How do I use HTTPS on a private LAN without self-signed certs?

early_riser@lemmy.radio · edit-2 2 days ago

How do I use HTTPS on a private LAN without self-signed certs?

const_void@lemmy.ml · 7 hours ago

HAProxy + Cloudflare

reluctant_squidd@lemmy.ca · edit-2 13 hours ago

Not sure if anyone else mentioned this, but you can just redirect traffic on your local LAN with an ad blocker like pihole ( I currently use adguardhome podman instance )

Basically, it rewrites any calls to your outside domain from within your local network, back to your local web server. As long as the site is setup with the certificate there, you’re good.

Then setup a nginx reverse proxy and you’re golden. Regular site outside LAN, internal site inside LAN.

Edit: spelling

Bzdalderon@lemmy.ca · 1 day ago

I use Nginx and let’s encrypt. Works super easily and auto updates.

■ Supplied records:
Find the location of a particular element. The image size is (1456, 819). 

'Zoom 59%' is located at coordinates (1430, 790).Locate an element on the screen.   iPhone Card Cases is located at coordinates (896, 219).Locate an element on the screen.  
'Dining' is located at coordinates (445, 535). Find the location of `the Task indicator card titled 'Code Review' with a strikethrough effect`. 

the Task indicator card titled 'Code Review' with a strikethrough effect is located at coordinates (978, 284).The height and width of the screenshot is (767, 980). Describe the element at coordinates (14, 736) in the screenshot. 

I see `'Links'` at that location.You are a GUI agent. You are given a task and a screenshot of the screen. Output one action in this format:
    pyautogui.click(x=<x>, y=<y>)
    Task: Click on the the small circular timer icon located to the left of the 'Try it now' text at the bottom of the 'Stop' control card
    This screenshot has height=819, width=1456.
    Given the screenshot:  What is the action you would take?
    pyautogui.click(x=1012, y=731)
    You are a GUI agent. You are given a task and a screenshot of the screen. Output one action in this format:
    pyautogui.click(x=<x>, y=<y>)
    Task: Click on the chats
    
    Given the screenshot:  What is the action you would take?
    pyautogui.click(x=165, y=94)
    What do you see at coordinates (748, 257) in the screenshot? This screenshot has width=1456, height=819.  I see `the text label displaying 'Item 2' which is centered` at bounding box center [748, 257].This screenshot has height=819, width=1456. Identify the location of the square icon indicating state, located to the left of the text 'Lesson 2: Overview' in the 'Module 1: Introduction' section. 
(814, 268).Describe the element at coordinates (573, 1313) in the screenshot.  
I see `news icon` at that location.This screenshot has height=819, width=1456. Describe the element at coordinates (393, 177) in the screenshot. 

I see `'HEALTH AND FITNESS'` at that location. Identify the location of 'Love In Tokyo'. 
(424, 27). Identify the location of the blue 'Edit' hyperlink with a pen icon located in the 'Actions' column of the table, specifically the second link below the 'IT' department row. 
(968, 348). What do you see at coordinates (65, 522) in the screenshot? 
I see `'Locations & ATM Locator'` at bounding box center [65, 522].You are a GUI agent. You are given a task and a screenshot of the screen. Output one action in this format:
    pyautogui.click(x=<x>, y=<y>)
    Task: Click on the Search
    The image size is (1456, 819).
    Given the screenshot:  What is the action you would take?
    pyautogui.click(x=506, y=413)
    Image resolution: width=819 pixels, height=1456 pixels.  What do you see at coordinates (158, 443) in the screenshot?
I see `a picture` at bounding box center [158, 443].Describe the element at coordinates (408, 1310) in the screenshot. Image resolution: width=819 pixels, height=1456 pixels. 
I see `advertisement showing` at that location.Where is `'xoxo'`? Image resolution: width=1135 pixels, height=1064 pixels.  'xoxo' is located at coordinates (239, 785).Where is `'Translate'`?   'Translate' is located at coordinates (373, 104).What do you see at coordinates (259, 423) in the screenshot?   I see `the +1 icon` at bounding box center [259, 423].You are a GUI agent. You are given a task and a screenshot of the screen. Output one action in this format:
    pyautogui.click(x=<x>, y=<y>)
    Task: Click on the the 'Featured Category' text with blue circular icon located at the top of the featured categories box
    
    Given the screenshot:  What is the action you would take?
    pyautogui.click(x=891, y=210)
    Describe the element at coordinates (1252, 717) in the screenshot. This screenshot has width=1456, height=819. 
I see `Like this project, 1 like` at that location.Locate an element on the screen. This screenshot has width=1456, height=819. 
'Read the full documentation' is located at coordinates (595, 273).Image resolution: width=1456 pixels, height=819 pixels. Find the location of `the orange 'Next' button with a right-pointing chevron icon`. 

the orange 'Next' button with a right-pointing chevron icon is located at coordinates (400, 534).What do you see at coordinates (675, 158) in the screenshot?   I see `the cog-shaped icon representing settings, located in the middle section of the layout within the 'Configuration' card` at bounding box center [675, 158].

■ Exercise 1: In the HTTPS forum thread, transcribe everything from "const_void@lemmy.ml · 7" down to "podman instance )".
■ Exercise 2: List every account name that appears as a post author in the HTTPS forum thread, in the order the posts appear.

■ Answer area 1:
const_void@lemmy.ml · 7 hours ago

HAProxy + Cloudflare

reluctant_squidd@lemmy.ca · edit-2 13 hours ago

Not sure if anyone else mentioned this, but you can just redirect traffic on your local LAN with an ad blocker like pihole ( I currently use adguardhome podman instance )

■ Answer area 2:
early_riser@lemmy.radio
const_void@lemmy.ml
reluctant_squidd@lemmy.ca
Bzdalderon@lemmy.ca